The iterative model-building process is described in the equation below, where the iteration m of the model F is a weighted sum of a tree h, weighted by $\gamma$, and the current iteration is expressed as:

$$F_m\left(x\right)=F_{m-1}\left(x\right)+{\gamma }_m{h}_m\left(x\right).$$

(2)

The gradient of the function $\partial L_P[y,F\left(x\right)]/\partial F$ is called pseudo-residuals, and they are computed for GB to build up approximations for every new tree.

From this consideration, the model builds a new tree by minimizing the residue values from the previous model.

The GB algorithm is described as follows [13]:

• GB needs an initial estimate $F_0$, which is a leaf. The model can be initialized with a constant value:

  $$F_0\left(x\right)=\underset{\gamma }{argmin}\sum _{i=1}^{n}L(y_i,\gamma ).$$

  (3)
  The first guess helps GB to build subsequent trees based on the previous trees.
• After defining $F_0$, the iterative process can begin. Let m be the current iteration (tree) and M the total number of trees. For $m=1$ to $m=M$, and compute the “pseudo-residuals”:

  $$r_{im}=-{\left[\frac{\partial L_P(y_i,F\left(x_i\right))}{\partial F\left(x_i\right)}\right]}_{F\left(x\right)=F_{m-1}\left(x\right)}fori=1,\dots ,n.$$

  (4)
• Fit a tree closed under scaling $h_m\left(x\right)$ to pseudo-residuals ${\{x_i,r_{im}\}}_{i=1}^n$.
• Compute multiplier ${\gamma }_m$ by solving the following one-dimensional optimization problem:

  $$\underset{{\gamma }_m}{arg\; min}\left\{\sum _{i=1}^n{L}_P\left(y_i,F_{m-1}\left(x_i\right)+\gamma h_m\left(x_i\right)\right)\right\}.$$

  (5)
• Update the model:

  $$F_m\left(x\right)=F_{m-1}\left(x\right)+\eta {\gamma }_m{h}_m\left(x\right),$$

  (6)

  where $\eta$ is the learning rate, a free parameter.
• If convergence is reached, the output will be $F_M\left(x\right)$. If not, go to step 2.

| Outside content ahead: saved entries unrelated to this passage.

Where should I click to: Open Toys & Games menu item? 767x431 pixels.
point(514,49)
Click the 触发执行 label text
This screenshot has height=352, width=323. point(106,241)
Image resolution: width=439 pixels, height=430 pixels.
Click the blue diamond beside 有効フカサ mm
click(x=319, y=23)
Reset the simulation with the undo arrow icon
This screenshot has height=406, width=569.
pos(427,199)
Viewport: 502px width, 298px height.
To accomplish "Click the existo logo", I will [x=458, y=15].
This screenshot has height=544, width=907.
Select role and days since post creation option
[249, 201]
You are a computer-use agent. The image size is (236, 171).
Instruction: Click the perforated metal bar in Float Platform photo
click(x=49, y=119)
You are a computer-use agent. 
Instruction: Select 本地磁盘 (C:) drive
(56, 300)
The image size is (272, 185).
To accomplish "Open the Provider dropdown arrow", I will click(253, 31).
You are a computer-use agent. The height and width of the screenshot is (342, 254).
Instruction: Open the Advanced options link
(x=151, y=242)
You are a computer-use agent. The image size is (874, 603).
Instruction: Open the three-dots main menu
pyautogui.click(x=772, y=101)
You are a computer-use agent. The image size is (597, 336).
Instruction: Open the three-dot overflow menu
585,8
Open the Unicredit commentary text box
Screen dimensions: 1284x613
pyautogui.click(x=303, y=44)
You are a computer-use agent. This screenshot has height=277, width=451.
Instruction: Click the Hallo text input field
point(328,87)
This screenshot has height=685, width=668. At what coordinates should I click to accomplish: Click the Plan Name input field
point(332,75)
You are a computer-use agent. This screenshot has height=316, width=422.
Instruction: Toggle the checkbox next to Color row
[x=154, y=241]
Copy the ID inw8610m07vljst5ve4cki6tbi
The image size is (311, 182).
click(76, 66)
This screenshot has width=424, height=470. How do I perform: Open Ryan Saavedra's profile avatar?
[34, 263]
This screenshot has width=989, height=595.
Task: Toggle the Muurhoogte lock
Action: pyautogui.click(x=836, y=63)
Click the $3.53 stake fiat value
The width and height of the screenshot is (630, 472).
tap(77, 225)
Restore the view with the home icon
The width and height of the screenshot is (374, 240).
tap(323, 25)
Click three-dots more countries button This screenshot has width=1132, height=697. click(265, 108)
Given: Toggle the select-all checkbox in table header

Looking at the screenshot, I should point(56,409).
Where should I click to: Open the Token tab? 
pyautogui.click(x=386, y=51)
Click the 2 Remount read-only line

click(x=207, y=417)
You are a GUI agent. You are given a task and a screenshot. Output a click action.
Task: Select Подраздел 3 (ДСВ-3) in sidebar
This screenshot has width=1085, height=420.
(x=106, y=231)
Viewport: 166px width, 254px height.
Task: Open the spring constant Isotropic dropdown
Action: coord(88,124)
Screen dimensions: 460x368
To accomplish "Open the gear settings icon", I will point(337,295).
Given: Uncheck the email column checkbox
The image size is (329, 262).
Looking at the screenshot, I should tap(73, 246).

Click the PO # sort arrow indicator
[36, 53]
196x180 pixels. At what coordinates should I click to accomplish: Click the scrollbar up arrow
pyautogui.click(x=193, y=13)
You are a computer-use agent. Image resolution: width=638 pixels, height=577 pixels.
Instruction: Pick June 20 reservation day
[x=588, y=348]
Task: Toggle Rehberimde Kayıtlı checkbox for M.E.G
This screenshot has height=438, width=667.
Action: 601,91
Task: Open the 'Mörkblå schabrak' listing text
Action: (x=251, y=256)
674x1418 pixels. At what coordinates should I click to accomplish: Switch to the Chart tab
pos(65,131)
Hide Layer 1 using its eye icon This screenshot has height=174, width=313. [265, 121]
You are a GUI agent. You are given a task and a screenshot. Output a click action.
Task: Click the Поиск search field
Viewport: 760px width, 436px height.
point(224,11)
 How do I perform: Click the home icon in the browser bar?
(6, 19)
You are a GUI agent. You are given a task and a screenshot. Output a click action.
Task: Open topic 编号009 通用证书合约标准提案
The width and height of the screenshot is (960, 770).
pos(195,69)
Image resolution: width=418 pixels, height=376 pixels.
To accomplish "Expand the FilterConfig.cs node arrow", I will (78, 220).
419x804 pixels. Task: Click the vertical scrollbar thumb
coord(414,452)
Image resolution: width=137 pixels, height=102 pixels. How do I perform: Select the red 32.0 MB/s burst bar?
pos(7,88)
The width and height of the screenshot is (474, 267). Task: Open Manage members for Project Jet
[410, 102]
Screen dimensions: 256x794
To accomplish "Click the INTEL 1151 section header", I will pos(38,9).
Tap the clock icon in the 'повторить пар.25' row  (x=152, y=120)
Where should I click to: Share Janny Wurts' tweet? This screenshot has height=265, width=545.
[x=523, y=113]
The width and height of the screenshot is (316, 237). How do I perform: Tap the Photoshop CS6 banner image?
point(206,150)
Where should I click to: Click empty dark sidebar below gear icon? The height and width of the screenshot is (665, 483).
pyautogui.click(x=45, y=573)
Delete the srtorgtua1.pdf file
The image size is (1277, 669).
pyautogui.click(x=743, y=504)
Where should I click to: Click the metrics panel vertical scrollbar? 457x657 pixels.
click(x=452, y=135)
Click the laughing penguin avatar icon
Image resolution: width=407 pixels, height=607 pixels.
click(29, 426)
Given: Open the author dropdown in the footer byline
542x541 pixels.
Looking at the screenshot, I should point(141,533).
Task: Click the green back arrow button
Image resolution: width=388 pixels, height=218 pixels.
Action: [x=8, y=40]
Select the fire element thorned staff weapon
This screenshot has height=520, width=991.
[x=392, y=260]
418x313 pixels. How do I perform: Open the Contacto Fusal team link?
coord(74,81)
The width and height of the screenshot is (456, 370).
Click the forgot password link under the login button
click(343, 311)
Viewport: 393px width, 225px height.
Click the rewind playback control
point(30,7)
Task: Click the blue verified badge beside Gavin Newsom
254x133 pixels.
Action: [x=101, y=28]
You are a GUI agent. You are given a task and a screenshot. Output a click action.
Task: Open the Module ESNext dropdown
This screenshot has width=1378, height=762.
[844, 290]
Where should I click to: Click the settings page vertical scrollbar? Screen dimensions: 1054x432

A schematic of a gradient-boosting model is shown in Figure 1. The input x is fed first into $F_0\left(x\right)$, and the result is passed down to the next tree. This procedure follows until the last tree, where the output is the precipitation. This is a constructive process, starting from the $F_0\left(x\right)$ model, and a new tree is iteratively added to the model to reduce the residue.

An implementation of the gradient-boosting algorithm called XGBoost (eXtreme Gradient Boosting) [14] is employed here. It implements a stochastic version of the GB algorithm (SGB) [15]. XGBoost also supports regularization operators—see Equation (7). SGB allows the data samples and features to be randomly subsampled during training as an additional method to prevent overfitting. Rewriting Equation (1) with an explicit regularization operator, it becomes:

$$\begin{array}{cc}\hfill L_P(y,F)=\frac{1}{n}\sum _{i=1}^n{\left[y_i-F\left(x_i\right)\right]}^2+\sum _{i=1}^M\Omega \left(h_m\right),& \end{array}$$

(7)

$$\begin{array}{c}\hfill \mathrm{\Omega }\left(h\right)=\beta T+\frac{1}{2}\lambda {\parallel \omega \parallel }^2,\end{array}$$

(8)

where T is the number of leaves of the tree, w are the output scores of the leaves, and $\beta$ and $\lambda$ are regularization parameters. The operator ${\parallel ·\parallel }^2$ can indicate $L_1$-norm (${\parallel \omega \parallel }_1^2\equiv {\sum }_j\left|{\omega }_j\right|$), or $L_2$-norm (${\parallel \omega \parallel }_2^2\equiv {\sum }_j{\omega }_j^2$). The $L_1$-norm is related to the weaker condition for the function, where a non-differentiable function is also allowed [16,17]. A more regular (smooth) function is searched by employing the $L_2$-norm [18].

Table 1. Selected XGBoost parameters.

Parameter	Description
J	Maximum tree depth
$\eta$	Learning rate
$\lambda$	L2 regularization parameter
$\alpha$	L1 regularization parameter
subsample	Data subsampling
colsample_bytree	Feature subsampling

reports a description and the notation for the XGBoost hyperparameters.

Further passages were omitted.